15. Le Gouvernement considère que les conditions de la détention du requérant étaient adéquates.
16. La Cour décide d’examiner le grief sous l’angle de l’article 3 de la Convention, ainsi libellé :
« Nul ne peut être soumis à la torture ni à des peines ou traitements inhumains ou dégradants. »
17. La Cour rappelle qu’elle a déjà déclaré irrecevable un grief similaire dans sa décision Karsu et autres c. Turquie (déc.) (nos 34971/05, 34974/05 et 1057/06, §§ 69-79, 27 mars 2018). En l’espèce, elle ne relève aucun élément ou argument qui lui permettrait de revenir sur sa conclusion et elle souligne de plus que la durée du séjour du requérant dans ces conditions était bien inférieure à celle examinée dans ladite décision. Quant aux effets de ces conditions de détention sur l’état de santé mentale du requérant, la Cour note que celui-ci n’a pas demandé aux autorités nationales à pouvoir consulter un médecin ou bénéficier d’une assistance psychologique pendant sa détention ou ultérieurement, et qu’il n’a présenté aucun rapport médical ni aucun autre document témoignant d’une détérioration quelconque de son état psychique.
18. Il s’ensuit que cette partie de la requête est manifestement mal fondée et qu’elle doit être rejetée, en application de l’article 35 §§ 3 a) et 4 de la Convention.
B. Sur le restant des griefs
19. Quant au grief tiré de l’article 6 de la Convention et relatif à l’absence de motivation des décisions nationales, la Cour observe d’emblée que le procureur avait demandé des informations auprès de l’administration pénitentiaire. Telle que décrite ci-dessus, la décision de non-lieu du procureur était motivée, et ce de manière circonstanciée (paragraphe 7 ci‑dessus).
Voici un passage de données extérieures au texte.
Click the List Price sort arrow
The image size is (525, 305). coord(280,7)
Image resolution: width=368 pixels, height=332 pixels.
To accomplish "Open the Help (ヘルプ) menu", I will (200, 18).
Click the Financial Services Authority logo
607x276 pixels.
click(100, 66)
Quant à la décision de la cour d’assises, la Cour rappelle avoir dit qu’une juridiction supérieure pouvait motiver ses décisions de manière succincte, en se bornant à faire sienne la motivation des juridictions de fond, à la condition que cette motivation ait été, quant à elle, adéquate (Jokela c. Finlande, no 28856/95, § 73, CEDH 2002‑IV). En l’occurrence, elle considère que la réponse accordée par la cour d’assises était suffisante.
20. Le requérant se plaint également en substance de ne pas avoir disposé d’un recours effectif lui permettant de faire examiner son grief relatif à un maintien en isolement.
21. La Cour a déclaré irrecevable pour défaut manifeste de fondement le grief de l’intéressé portant sur les conditions de sa détention. L’article 13 de la Convention ne s’applique donc pas à ce grief.
22. Quant au grief tiré de l’article 14 de la Convention, la Cour observe que celui-ci n’est nullement étayé ni soutenu par un élément quelconque.
23. Par conséquent, elle déclare cette partie de la requête irrecevable pour défaut manifeste de fondement, en application de l’article 35 §§ 3 et 4 de la Convention.
Par ces motifs, la Cour, à l’unanimité,
Déclare la requête irrecevable.
Fait en français puis communiqué par écrit le 28 mars 2019.
Hasan BakırcıJulia Laffranque
Greffier adjointPrésidente
[1]. La législation nationale utilise deux termes différents : le terme hücre, qui signifie « cellule », est réservé au lieu dans lequel s’exécute une sanction disciplinaire d’isolement (pour une description des cellules, voir Güngör c. Turquie (déc.), no 14486/09, 4 juillet 2017). Dans les autres cas, on utilise le terme oda, qui signifie « pièce » ou « chambre ». Celui-ci a été traduit dans la présente affaire par « unité de vie ». Le requérant utilise le terme « cellule » dans sa requête pour faire référence à une « unité de vie individuelle » ; ce terme a donc été repris dans les parties relatives aux griefs ou aux arguments du requérant.